On 20 March 1922, the United States Navy’s first aircraft carrier, USS Langley (CV-1), was officially recommissioned.
USS Langley (CV-1) was the first aircraft carrier of the US Navy. The vessel had originally been commissioned in 1913 as the bulk cargo ship USS Jupiter, also known as Navy Fleet Collier No. 3. Jupiter was also the first turbo-electric-powered ship in the US Navy’s fleet.
In July 1919, the American naval authorities approved her conversion into an aircraft carrier. In April of the following year, the ship was renamed Langley – after Samuel Pierpont Langley, an American astronomer, physicist, aeronautical pioneer and aircraft engineer – and given the hull number CV-1.
The US Navy’s first aircraft carrier was completed during the post-war wave of disarmament.

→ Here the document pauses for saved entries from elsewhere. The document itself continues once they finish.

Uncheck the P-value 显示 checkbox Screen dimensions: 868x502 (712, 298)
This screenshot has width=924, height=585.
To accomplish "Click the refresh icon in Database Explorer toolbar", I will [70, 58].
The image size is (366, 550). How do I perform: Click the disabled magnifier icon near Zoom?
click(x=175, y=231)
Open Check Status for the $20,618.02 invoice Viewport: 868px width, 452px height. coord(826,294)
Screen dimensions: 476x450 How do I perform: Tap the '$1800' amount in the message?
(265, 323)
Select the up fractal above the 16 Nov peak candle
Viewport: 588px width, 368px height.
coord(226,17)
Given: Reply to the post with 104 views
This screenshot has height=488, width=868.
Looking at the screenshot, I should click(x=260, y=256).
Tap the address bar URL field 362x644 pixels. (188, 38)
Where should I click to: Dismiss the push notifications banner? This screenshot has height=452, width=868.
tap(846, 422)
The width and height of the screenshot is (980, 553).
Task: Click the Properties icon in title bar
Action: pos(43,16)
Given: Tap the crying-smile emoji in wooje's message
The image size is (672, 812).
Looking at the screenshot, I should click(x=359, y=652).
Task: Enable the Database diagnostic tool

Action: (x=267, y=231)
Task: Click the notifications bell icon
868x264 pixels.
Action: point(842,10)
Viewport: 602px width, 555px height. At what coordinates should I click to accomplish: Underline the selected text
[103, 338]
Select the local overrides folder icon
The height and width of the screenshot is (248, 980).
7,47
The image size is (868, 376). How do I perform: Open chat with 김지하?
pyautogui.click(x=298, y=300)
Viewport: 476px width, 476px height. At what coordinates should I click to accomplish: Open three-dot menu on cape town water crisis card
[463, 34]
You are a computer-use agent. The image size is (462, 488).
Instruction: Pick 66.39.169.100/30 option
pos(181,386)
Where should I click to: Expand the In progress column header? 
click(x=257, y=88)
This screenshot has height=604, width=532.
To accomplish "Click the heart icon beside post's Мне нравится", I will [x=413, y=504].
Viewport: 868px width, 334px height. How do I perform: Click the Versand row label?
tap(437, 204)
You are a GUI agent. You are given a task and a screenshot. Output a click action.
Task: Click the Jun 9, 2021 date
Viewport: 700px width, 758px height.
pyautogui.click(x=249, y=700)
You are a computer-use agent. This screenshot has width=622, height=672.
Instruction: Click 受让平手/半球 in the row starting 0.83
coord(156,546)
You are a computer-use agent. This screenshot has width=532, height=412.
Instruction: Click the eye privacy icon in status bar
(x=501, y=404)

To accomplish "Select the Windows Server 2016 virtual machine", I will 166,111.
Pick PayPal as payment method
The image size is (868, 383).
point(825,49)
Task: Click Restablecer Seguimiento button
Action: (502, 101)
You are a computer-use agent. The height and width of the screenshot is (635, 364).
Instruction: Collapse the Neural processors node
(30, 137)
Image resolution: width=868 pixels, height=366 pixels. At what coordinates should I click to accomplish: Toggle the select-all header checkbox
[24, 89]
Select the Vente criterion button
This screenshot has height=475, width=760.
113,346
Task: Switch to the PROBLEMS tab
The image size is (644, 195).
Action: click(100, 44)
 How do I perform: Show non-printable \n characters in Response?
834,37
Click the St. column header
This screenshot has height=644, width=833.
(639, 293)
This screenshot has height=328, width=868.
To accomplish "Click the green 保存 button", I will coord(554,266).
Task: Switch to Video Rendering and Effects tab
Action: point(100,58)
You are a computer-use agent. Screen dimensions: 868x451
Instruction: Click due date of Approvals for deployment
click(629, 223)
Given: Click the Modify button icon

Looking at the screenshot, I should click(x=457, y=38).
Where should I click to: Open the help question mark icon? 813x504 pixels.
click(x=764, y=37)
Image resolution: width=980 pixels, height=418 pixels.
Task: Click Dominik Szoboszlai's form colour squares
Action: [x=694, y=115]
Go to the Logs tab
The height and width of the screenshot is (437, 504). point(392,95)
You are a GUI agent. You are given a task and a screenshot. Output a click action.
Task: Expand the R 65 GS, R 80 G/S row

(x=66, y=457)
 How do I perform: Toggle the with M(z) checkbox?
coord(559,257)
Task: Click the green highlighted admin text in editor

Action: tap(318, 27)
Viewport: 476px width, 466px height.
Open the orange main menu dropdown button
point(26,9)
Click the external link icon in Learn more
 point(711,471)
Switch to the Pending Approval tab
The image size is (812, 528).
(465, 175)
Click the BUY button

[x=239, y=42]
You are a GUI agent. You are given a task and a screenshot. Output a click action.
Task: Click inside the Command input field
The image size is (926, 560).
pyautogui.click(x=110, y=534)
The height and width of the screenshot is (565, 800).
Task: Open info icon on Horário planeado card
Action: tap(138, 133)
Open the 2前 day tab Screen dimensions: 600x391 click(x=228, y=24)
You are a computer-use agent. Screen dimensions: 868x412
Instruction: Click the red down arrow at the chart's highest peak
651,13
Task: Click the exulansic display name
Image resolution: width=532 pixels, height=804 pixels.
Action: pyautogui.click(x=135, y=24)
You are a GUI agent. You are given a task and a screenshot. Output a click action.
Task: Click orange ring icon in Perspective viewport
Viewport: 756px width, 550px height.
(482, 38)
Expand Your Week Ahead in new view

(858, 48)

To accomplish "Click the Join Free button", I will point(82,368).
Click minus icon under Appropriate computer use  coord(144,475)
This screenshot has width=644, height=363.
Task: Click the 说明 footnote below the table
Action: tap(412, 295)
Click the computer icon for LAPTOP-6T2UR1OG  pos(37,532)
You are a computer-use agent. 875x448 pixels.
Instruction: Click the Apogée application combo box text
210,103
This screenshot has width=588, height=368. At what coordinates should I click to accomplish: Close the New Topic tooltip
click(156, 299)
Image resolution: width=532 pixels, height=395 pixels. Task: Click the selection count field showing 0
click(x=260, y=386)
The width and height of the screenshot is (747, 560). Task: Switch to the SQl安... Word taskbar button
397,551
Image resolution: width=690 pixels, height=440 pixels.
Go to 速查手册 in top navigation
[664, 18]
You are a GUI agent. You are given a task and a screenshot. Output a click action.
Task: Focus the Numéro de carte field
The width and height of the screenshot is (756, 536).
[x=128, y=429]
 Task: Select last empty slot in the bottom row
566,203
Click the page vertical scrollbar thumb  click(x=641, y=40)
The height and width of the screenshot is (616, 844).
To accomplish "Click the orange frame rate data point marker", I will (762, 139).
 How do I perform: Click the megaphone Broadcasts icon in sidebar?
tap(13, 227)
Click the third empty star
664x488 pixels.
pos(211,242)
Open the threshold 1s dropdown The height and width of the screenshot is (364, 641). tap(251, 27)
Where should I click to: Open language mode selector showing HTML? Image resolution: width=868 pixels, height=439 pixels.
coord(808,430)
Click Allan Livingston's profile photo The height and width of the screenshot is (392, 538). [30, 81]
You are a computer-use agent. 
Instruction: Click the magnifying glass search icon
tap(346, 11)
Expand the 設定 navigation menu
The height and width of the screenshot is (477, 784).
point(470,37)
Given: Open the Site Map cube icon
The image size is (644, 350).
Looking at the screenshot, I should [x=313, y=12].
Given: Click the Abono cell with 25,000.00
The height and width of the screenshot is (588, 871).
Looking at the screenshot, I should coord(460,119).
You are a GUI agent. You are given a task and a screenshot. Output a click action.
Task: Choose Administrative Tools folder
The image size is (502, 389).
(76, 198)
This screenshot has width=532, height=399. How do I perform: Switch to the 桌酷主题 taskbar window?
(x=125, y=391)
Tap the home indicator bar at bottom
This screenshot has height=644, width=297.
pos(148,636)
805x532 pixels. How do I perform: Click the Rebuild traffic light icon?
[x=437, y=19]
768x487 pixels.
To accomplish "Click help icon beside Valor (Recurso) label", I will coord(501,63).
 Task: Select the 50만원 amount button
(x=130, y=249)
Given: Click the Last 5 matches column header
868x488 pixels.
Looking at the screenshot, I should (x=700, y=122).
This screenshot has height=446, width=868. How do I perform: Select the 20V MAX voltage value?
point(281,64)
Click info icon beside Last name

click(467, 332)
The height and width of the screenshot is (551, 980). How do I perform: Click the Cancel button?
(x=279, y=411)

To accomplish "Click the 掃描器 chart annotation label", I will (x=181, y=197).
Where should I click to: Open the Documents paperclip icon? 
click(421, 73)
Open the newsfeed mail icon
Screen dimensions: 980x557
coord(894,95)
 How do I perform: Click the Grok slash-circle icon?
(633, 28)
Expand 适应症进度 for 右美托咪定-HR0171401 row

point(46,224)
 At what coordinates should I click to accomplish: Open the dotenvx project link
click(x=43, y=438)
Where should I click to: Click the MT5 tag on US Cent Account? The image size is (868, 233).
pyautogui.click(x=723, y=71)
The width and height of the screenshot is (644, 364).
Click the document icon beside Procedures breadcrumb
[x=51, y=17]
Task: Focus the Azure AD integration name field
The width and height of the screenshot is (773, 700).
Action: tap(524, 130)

At that time, American public opinion was largely against the construction of new warships, a trend that was soon formalised in the Washington Naval Treaty, which limited worldwide naval development.
The agreement, signed in February 1922, affected the construction of new battleships, battlecruisers and aircraft carriers. It allowed its signatories to build freely only ships of up to 10,000 tons displacement.

However, Article VII of the treaty provided an exemption for experimental vessels already under construction, which was exactly the case with USS Langley. The first American aircraft carrier was recommissioned on 20 March 1922, officially as a ship intended to carry out experiments in seaborne aviation.
On 17 October that year, Lieutenant Virgil C. Griffin made aviation history with the first take-off from the new carrier, thereby opening a new chapter in US naval aviation.
However, this was the first of many significant milestones for the US Navy that were directly linked to Langley. On 26 October 1922, Lieutenant Commander Godfrey de Courcelles Chevalier successfully completed the first landing on a US Navy aircraft carrier, flying an Aeromarine 39B biplane. In November that year, Commander Kenneth Whiting became the first person to be catapulted from the deck of an aircraft carrier.
USS Langley became the home of the first two fighter squadrons of the US Navy, designated VF-1 and VF-2, both operating VE-7 biplanes. The aircraft were officially retired from operational service in 1928.
The first aircraft carrier of the US Navy remained in service until 1936 and was then converted into a seaplane tender. Assigned the new hull number AV-3, she served in this role until February 1942, when she was scuttled following a Japanese air attack.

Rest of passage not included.